### Stated goal 1
List every type of plant that the garden planting text recommends mixing in a flower bed.

++++ Text ++++

Think about plants in terms of shape, texture, color and position in your border and garden design.
How to group plants... Where to put a focal point....?
Plants are essential to any garden design. They can form part of the garden structure and framework (for more about planting as structure click here...).
They can also be used more 'cosmetically' as 'infill planting' to bring:
...into your landscape designs.
Planting should be one of the last things you consider, after your main structure and layout (more about these earlier stages of the design process here...)
You should also plan your structural planting framework early on, too - to make sure that your garden has a decent long term and all season structure, before you put in your smaller and/or more temporary plants.
For most people, planting won't be a one-off task...
...once you get into gardening, and planning a garden, choosing plants, and adding to and improving your basic garden design can be a very enjoyable past-time.
I love browsing for plants, and often I just can't resist an impulsive purchase which I just 'must-have' for my garden!
You can use the ideas on these planting pages whether your garden will be planned meticulously on paper, to every last plant and seed - or whether you take a longer term and more 'organic' approach to choosing plants and designing your garden, adding plants as and when a particular one takes your fancy...
...or perhaps you're somewhere in between! It doesn't matter, go with whichever planting personality suits you - the plant and flower bed design ideas which follow will all still be relevant and useful.
More about creating your plant and flower bed design
There's lots to consider when choosing plants for your garden. Try to get a good mix of:
Large or medium trees and focal point plants
Shrubs - plants with woody stems that create a permanent 'structure' in your garden. Some can have beautiful and colorful flowers.
Perennials - leafy and flowery plants (soft stems). These can look stunning in season (usually over Summer). Most will die down into the ground over Winter, but 'Spring' back into life in Spring.
Evergreens - good for structure and year round interest and color
Bulbs - like perennials, these 'over-winter' in the ground each year. Very useful for Spring color and pretty flowers.
Annuals - these only last one season - 'disposable' gardening. Often these are plants that aren't hardy in your gardening zone, but may last longer (several years) in warmer parts of the world
Using all these types of plant will mean you get a good mix of heights and good, full designs for your garden flower beds.
Arranging Plants by Height
It is usual to arrange your garden flower bed design by height...
For most situations:
Arrange the tallest plants and trees at the back of the border, and gradually reduce plantings in size, until you get to the smallest at the front.

++++ Working data ++++

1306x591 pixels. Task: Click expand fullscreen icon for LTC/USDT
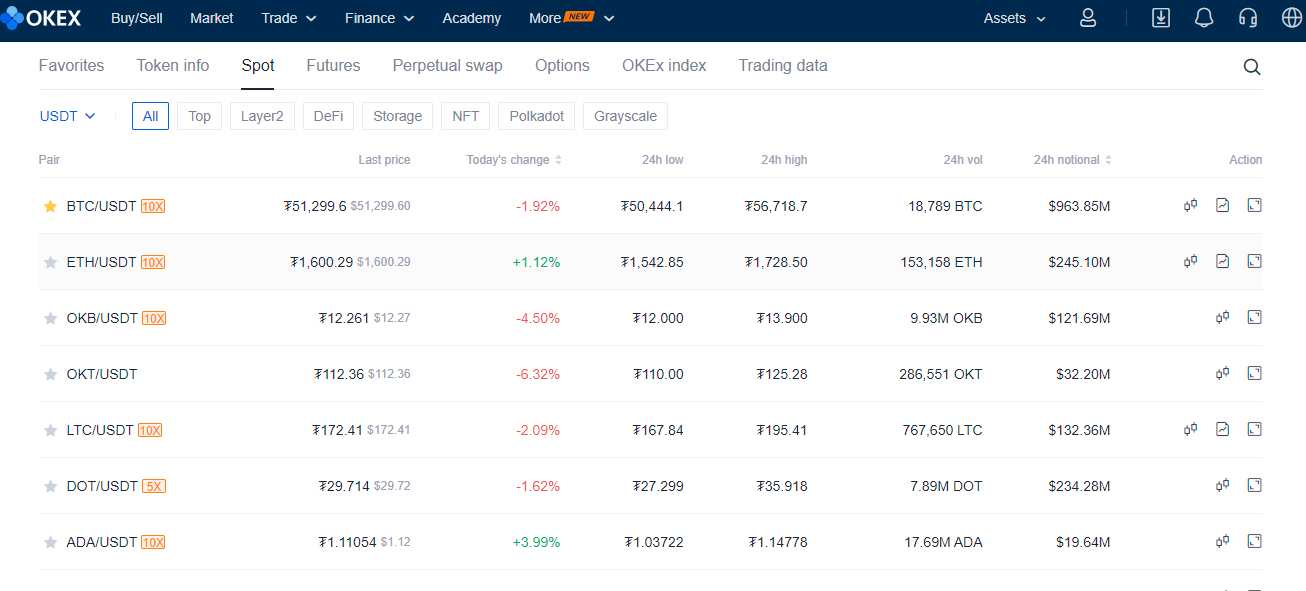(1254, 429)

++++
++++ Working data ++++

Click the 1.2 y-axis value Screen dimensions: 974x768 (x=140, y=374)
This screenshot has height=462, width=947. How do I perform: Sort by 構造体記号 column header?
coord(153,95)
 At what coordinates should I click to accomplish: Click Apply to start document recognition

++++
++++ Working data ++++

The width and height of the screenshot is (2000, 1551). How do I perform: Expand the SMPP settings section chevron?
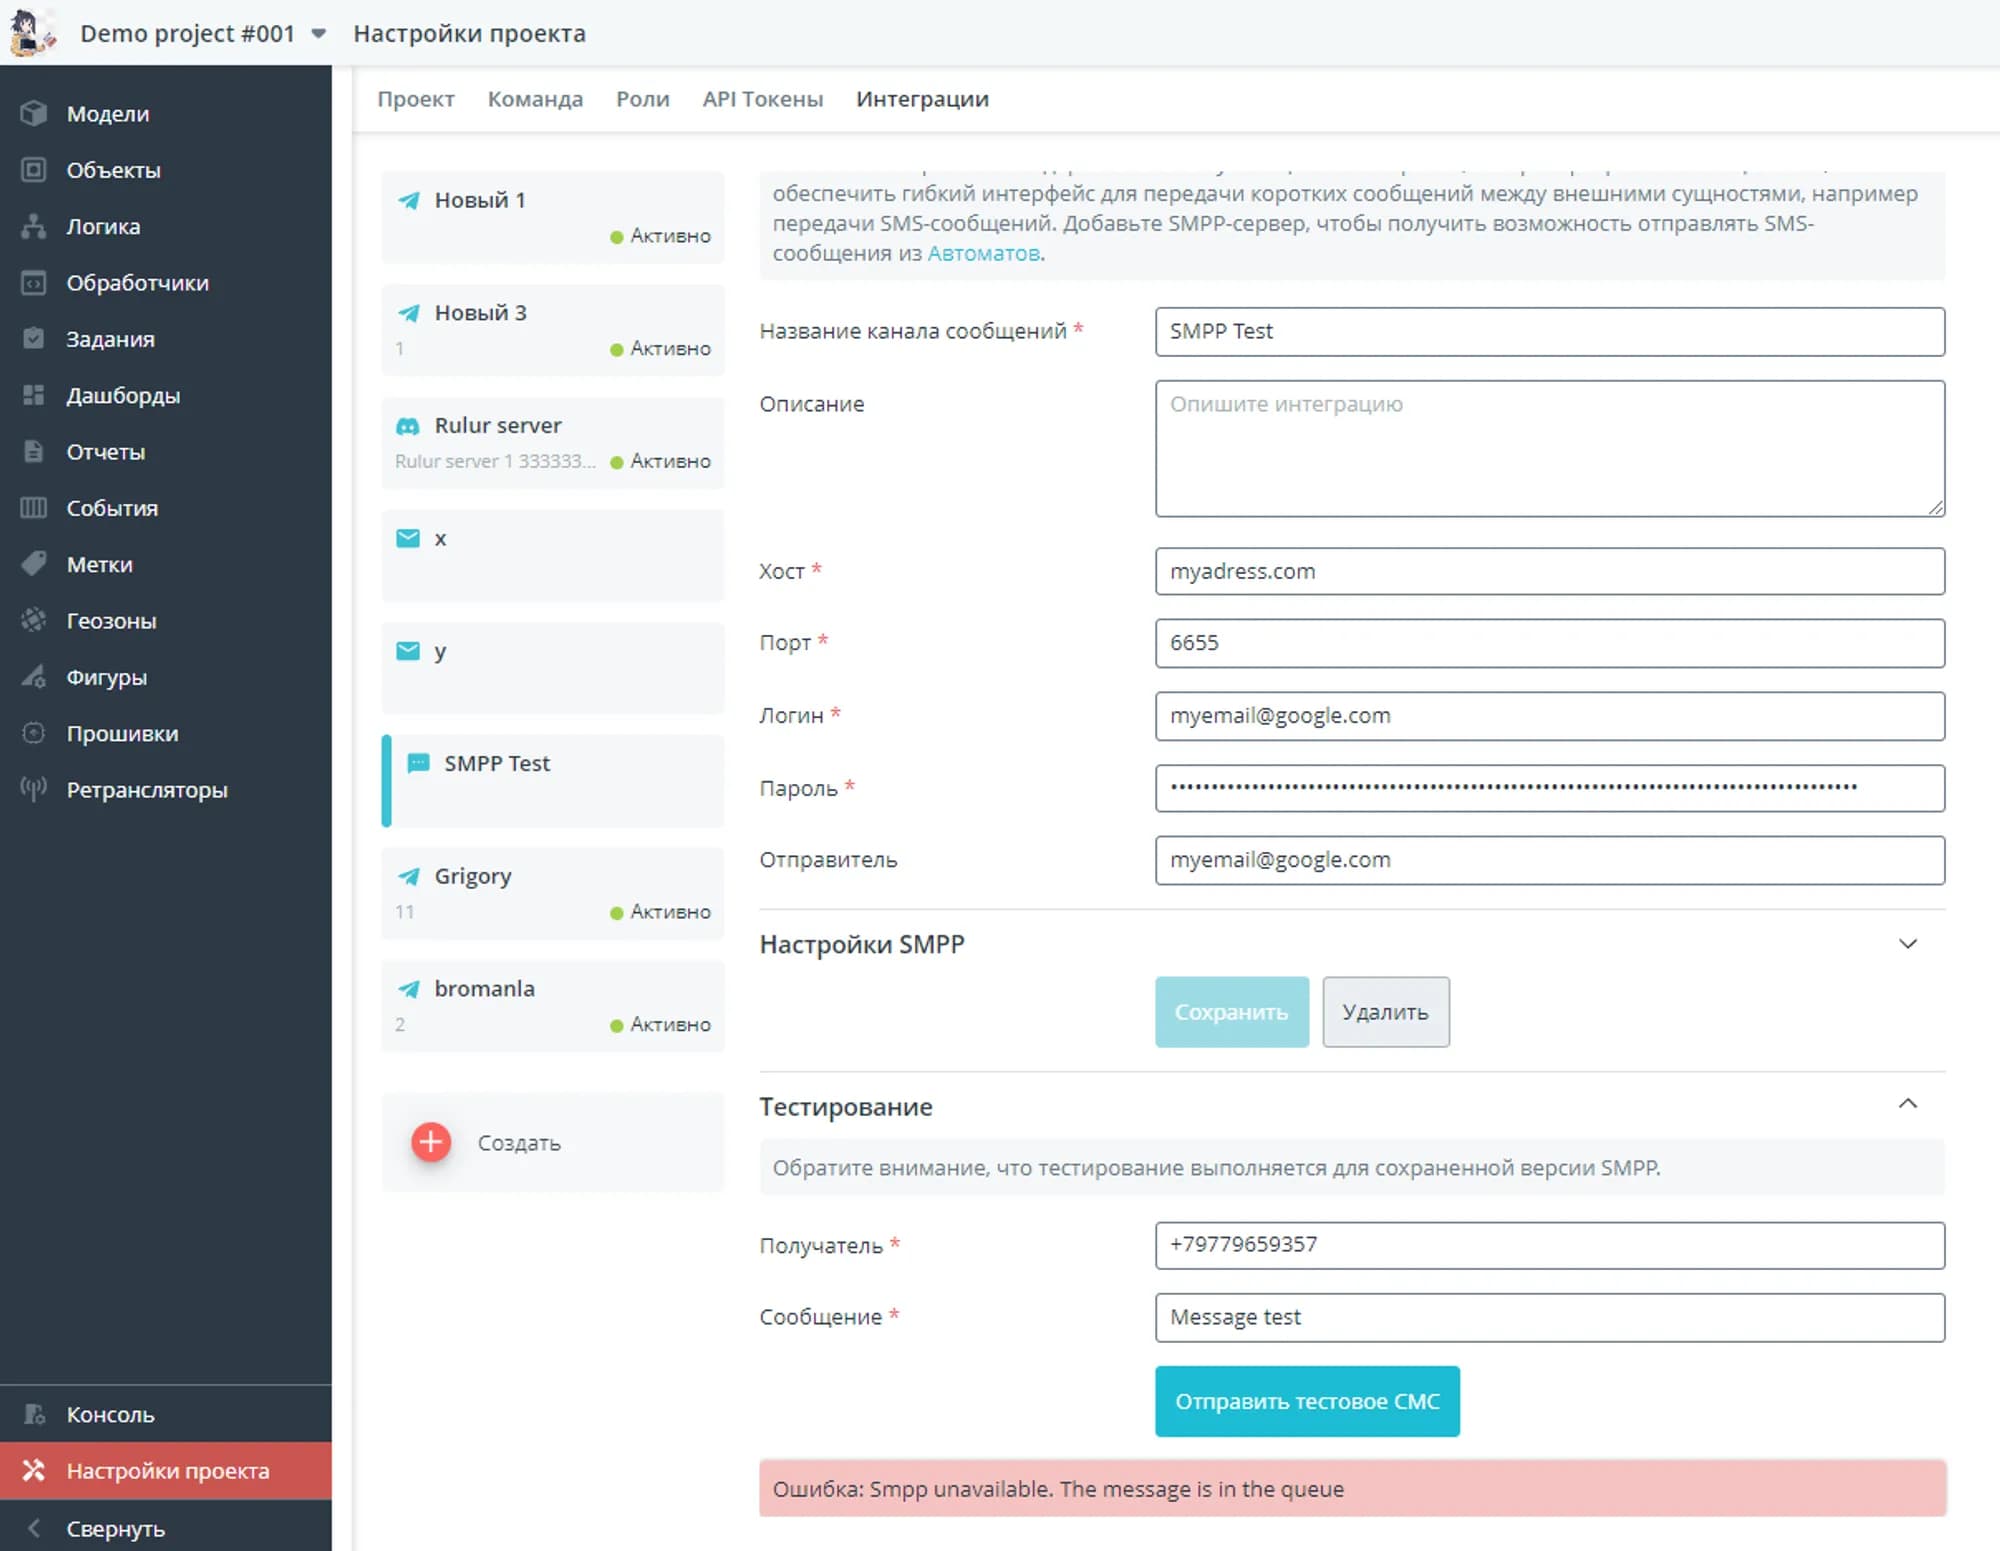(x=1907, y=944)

++++

### Stated goal 2
Rewrite the entries between the lines holding "1306x591 pixels. Task: Click" and "(1254, 429)", inclusive, keeping the requests as they are. Multiply each coordinate in the answers by 2.4 and round to whole numbers with halves going up, and leave the pictures out.

### Answer 1
- Large or medium trees and focal point plants
- Shrubs
- Perennials
- Evergreens
- Bulbs
- Annuals

### Answer 2
1306x591 pixels. Task: Click expand fullscreen icon for LTC/USDT
(3010, 1030)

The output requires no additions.